Author + information
- Published online June 4, 2018.
- aDalio Institute of Cardiovascular Imaging, Weill Cornell Medical College and NewYork–Presbyterian Hospital, New York, New York
- bUniversity of Minnesota School of Medicine, and VA Medical Center, Minneapolis, Minnesota
- cIchan School of Medicine at Mount Sinai, New York, New York
- ↵∗Address for correspondence:
Dr. James K. Min, Dalio Institute of Cardiovascular Imaging, NewYork–Presbyterian Hospital and Weill Cornell Medicine, Radiology, 413 East 69th Street, Suite 108, New York, New York 10021.
Since the publication of the PROVE IT-TIMI 22 (Pravastatin or Atorvastatin Evaluation and Infection Therapy-Thrombolysis In Myocardial Infarction 22) trial more than 10 years ago, high-intensity statin therapy has become an integral part of the therapeutic regimen for patients presenting with acute coronary syndromes (ACSs). In this study of 4,162 patients presenting with ACS randomized to high-dose (80 mg atorvastatin per day) versus standard-dose (40 mg pravastatin per day), patients receiving high-dose statin therapy experienced a 28% reduction in major adverse cardiac events (1). Within this study, the salutary effects of statins were proven beneficial in both the immediate-term (<30 days) as well as the long-term (>6 months) period following drug initiation (2). High-intensity statin use is associated with a rapid reduction in low-density lipoprotein cholesterol, with patients receiving high-dose atorvastatin in the PROVE IT-TIMI 22 trial achieving levels of 60 mg/dl within 30 days. Yet despite its proven clinical effectiveness, the mechanism of how statins influence atherosclerotic plaque substrate to exert such profound benefit—particularly in the immediate period surrounding the ACS event—has not been established.

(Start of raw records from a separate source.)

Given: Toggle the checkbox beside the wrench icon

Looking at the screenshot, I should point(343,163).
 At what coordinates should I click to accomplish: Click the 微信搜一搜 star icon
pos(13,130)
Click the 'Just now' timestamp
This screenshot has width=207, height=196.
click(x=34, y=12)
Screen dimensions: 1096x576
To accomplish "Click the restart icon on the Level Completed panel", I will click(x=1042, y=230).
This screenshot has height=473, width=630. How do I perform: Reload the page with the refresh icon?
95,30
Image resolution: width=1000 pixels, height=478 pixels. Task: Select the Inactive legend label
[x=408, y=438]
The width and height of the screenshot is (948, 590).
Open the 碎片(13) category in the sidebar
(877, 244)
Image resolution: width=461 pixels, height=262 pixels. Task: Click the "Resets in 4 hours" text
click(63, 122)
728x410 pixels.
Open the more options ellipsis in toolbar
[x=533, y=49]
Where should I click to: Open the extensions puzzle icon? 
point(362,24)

An array of elegant pathology studies led to the concept of a “culprit” lesion or plaques prone to rupture—such plaques are thought to mediate ACS in a majority of such patients (3). These coronary atherosclerotic lesions share several common morphologic features. Ruptured plaques are often voluminous, occupying more than one-half of the cross-sectional area of the artery, and expanded outwardly to maintain coronary luminal integrity. However, although many plaques show such morphology, ACS events are more selective and identifying “plaques that could rupture” becomes an important preventive and therapeutic goal. An important observation was that rupture often happens at the shoulders of the fibrous cap separating the plaque necrotic core and the lumen. Plaques with thin fibrous caps seemed to better predict those prone to rupture; because these plaques often contained large lipid-rich intra-plaque cores, and were infiltrated by inflammatory cells such as macrophages, it appeared that a dynamic interplay between plaque thickness, amount of plaque inflammation, and size of the necrotic core explained some of the proclivity towards rupture and a clinical ACS event. The advent of imaging allows us to measure some of these adverse components and there has been much focus on altering or tempering each of these detrimental plaque morphologies. One of the most promising areas might be strategies to thicken the plaque fibrous cap.

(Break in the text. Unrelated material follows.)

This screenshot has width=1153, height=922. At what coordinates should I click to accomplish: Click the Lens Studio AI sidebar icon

For stable patients undergoing high-dose statin therapy, long-term serial analysis of coronary atherosclerosis by intravascular ultrasound have identified overall percent atheroma volume regression, with significant changes in morphologic plaque characteristics (4,5). In particular, fibro-fatty plaque volume decreases while dense calcified plaque volume increases. By optical coherence tomography (OCT), an invasive imaging method with very high spatial resolution capable of characterizing the fibrous cap thickness of a coronary atherosclerotic lesions, chronic statin pre-treatment is associated with a lower prevalence of thin cap fibroatheromas at the time of ACS (5,6).
There is some evidence that statins can thicken the fibrous cap. Yet the specific effect of de novo initiation of statins on plaque morphology has been scantily studied to date. In this issue of iJACC, Nishiguchi et al. (7) report the results of a single-center randomized controlled trial using serial OCT on patients presenting with ACS who were evaluated at baseline, 3 weeks, and 36 weeks after event. In their study, patients were randomized to receive moderate-intensity statins (pitavastatin 4 mg per day) immediately versus after 3 weeks from presentation. The intent of this study was to determine the morphologic effects of statins on nonculprit coronary plaques in the immediate term.

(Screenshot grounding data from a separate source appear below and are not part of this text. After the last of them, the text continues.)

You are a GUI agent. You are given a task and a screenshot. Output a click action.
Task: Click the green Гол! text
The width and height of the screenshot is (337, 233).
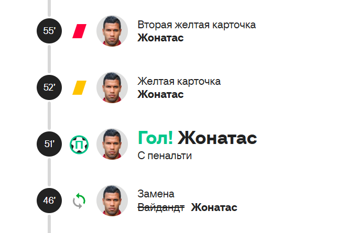pos(155,138)
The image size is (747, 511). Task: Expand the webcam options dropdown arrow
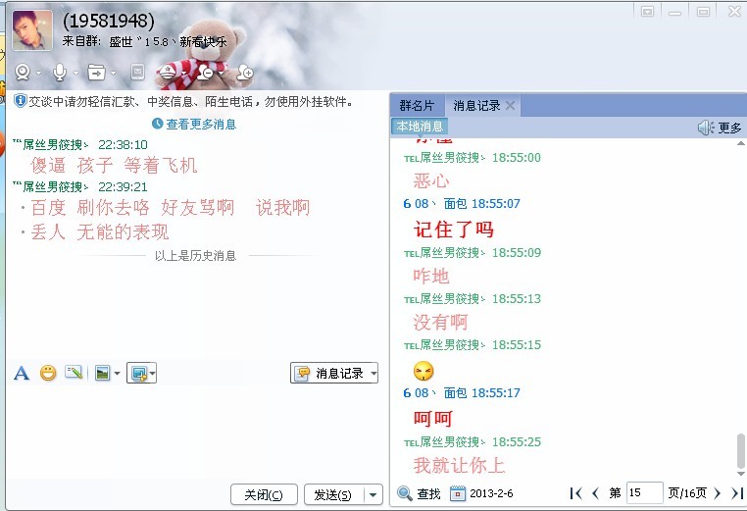[x=39, y=73]
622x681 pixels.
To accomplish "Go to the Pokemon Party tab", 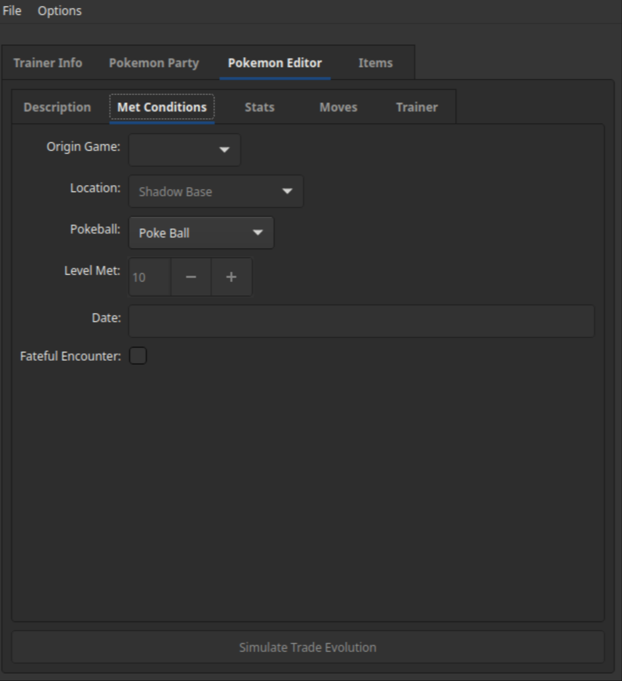I will click(154, 63).
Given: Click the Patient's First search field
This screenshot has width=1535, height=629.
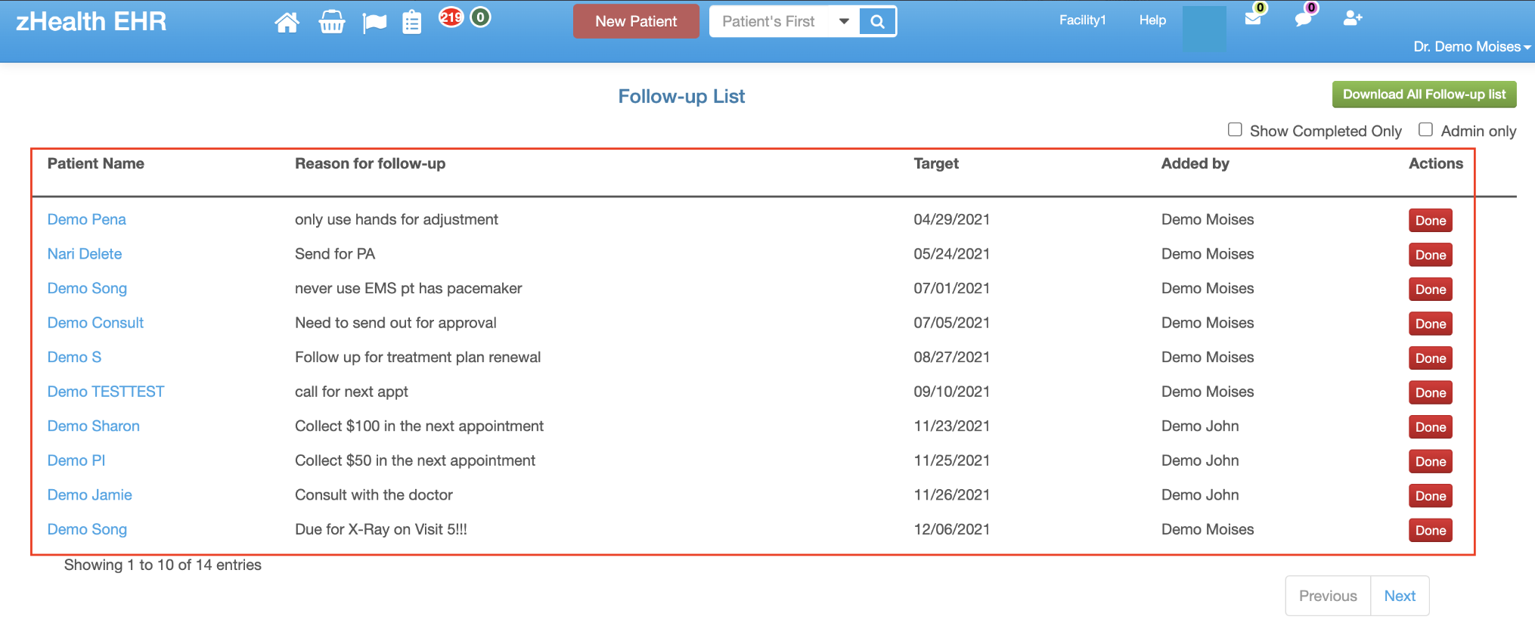Looking at the screenshot, I should (770, 22).
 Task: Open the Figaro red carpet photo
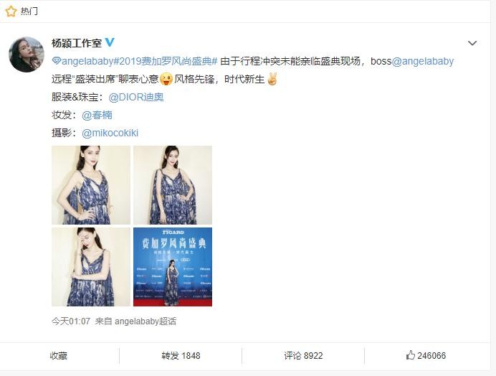click(173, 267)
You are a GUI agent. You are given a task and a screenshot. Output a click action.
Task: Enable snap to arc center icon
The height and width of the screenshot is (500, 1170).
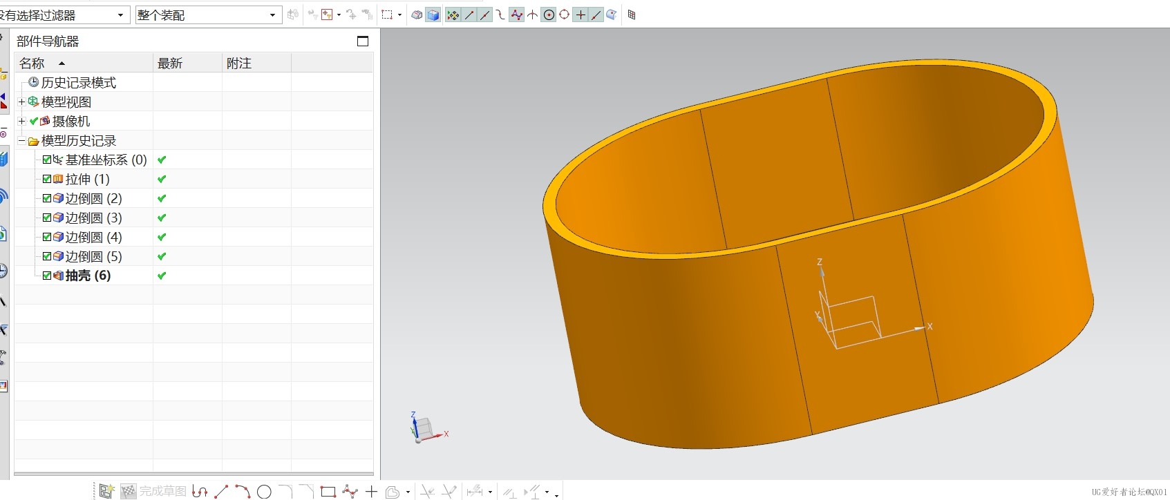[549, 15]
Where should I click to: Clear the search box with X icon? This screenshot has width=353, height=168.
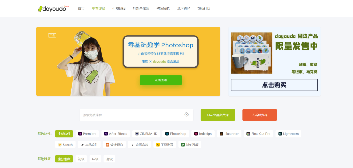pyautogui.click(x=186, y=115)
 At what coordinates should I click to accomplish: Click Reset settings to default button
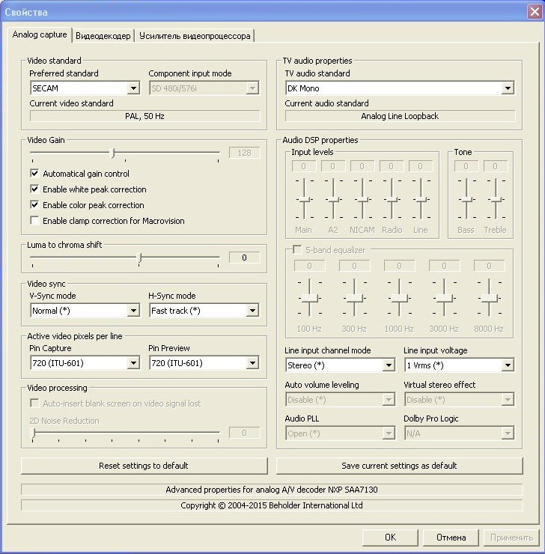(144, 466)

At the 3-week OCT evaluation, patients treated with statins from the time of event showed increasing fibrous cap thickness (140 μm to 160 μm), unlike those in whom statins were deferred for 3 weeks (fibrous cap thickness; 135 μm to 130 μm). Notably, at the 36-week evaluation, the fibrous cap thickness of the early (230 μm) versus late (200 μm) statin treatment groups did not differ. Further, in both groups, the maximum lipid arcs and lipid lengths decreased at 36 weeks, whereas these changes were not evident in either group at 3 weeks. Although simple, these findings significantly advance our understanding of the immediacy of effects of statin therapy at the time of ACS. Rather than regression of plaque, which has been posited as a mechanism of benefit in long-term treatment with statins, these current study findings are consistent with the ability of statins to exert near-term effects (8) that could cause early phenotypic changes in the morphologic features of coronary plaques.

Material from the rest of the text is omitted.